#### Gestellte Aufgabe 1
Prüfe anhand des Textes über Atiya Özkaya, ob die folgenden Aussagen zutreffen, und belege jede Antwort mit Ja oder Nein sowie dem entscheidenden Wortlaut als wörtlichem Zitat: (a) Atiya Özkaya ist 51 Jahre alt. (b) Sie betreut jeweils nur ein einziges Bauprojekt. (c) Ihr Tag beginnt mit Joggen.
#### Gestellte Aufgabe 2
Welche Dinge behält Atiya Özkaya laut dem Text über Atiya Özkaya im Auge? Nenne alle.

Mit Souveränität und innerer Stärke

Atiya Özkaya begegnet in ihrem Arbeitsalltag den unterschiedlichsten Menschen mit ebenso vielfältigen Zielen und Interessen. Als Bauherrenvertreterin geht sie ihren Weg – mit Klarheit, Respekt und Humor.

Menschen
| 04.12.25
Foto von Atiya Özkaya

Von Atiya Özkaya kann man viel lernen. Zum Beispiel, wie man fokussiert bleibt, wenns rundherum brennt: «Wenn ich merke, dass ich auf Hochtouren laufe, halte ich inne, mache Atemübungen und sortiere mich neu.» Die 51-jährige Architektin jongliert als Bauherrenvertreterin der Terresta parallel mehrere Bauprojekte – vom denkmalgeschützten Altstadthaus bis zum Ersatzneubau. Sie behält die Termine im Auge, die Qualität der geleisteten Arbeit und natürlich die Finanzen. «Ich mag es, wenn etwas los ist», sagt sie lachend. Um in Balance zu bleiben, beginnt der Tag der Zürcherin mit Yoga.

#### Bereitgestellte Datensätze
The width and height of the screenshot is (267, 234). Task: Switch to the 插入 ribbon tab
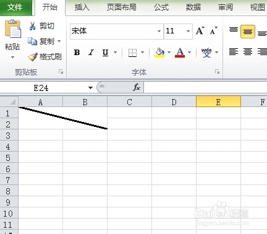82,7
---
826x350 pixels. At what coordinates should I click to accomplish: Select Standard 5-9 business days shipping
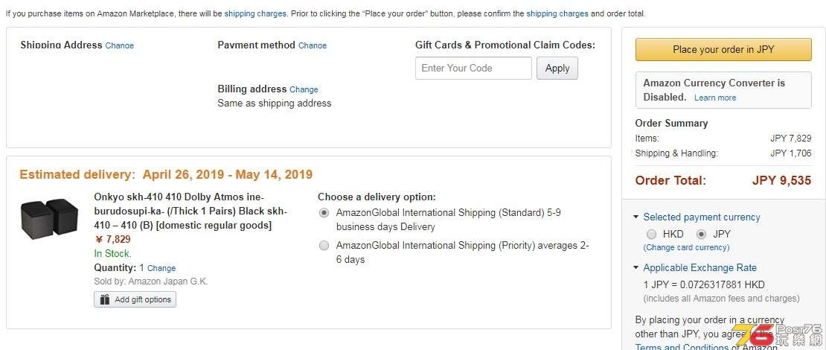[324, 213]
==
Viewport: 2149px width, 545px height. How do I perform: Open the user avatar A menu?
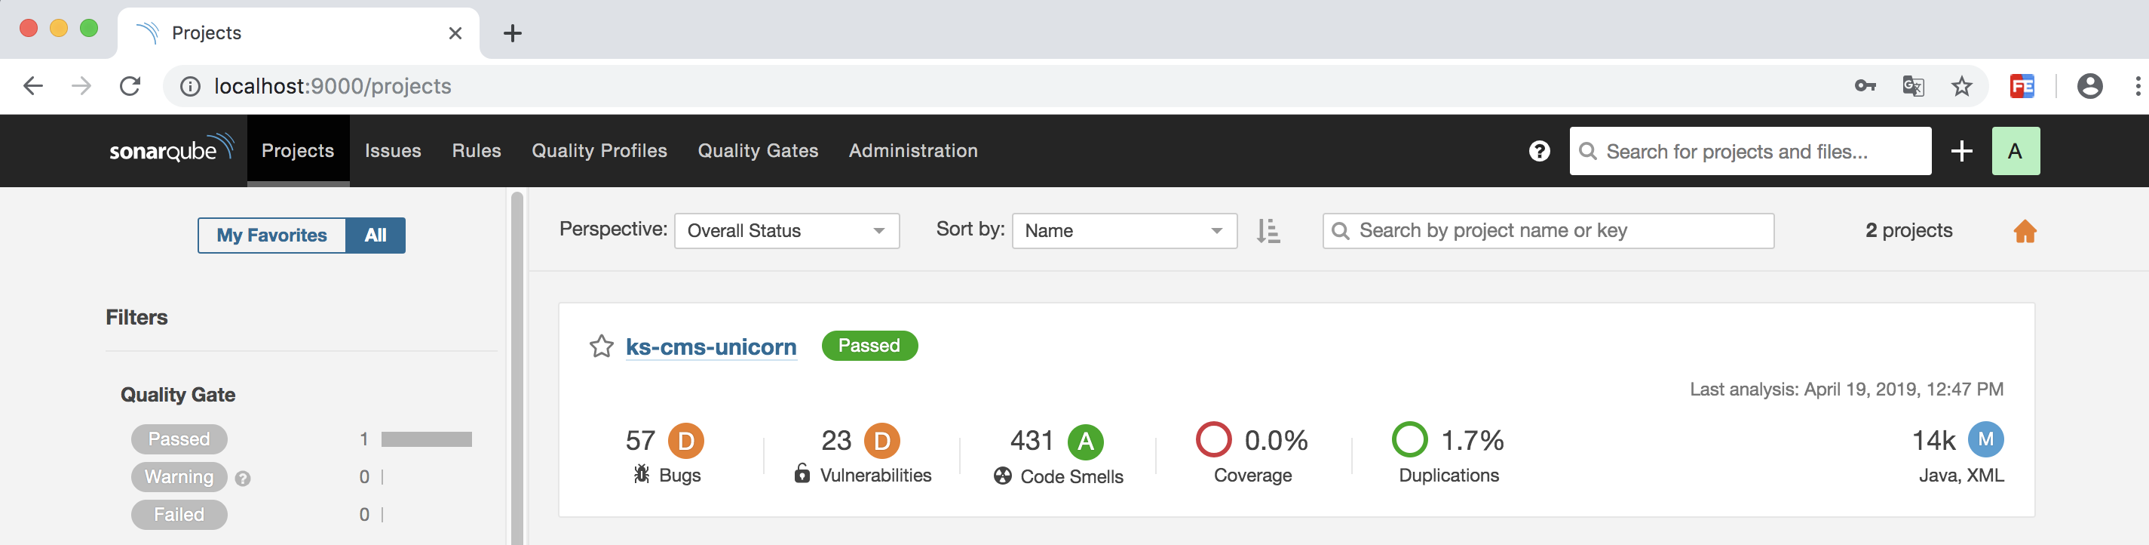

#### Vollständige Antwort 1
(a) Ja: «Die 51-jährige Architektin»
(b) Nein: «jongliert als Bauherrenvertreterin der Terresta parallel mehrere Bauprojekte»
(c) Nein: «beginnt der Tag der Zürcherin mit Yoga»

#### Vollständige Antwort 2
die Termine
die Qualität der geleisteten Arbeit
die Finanzen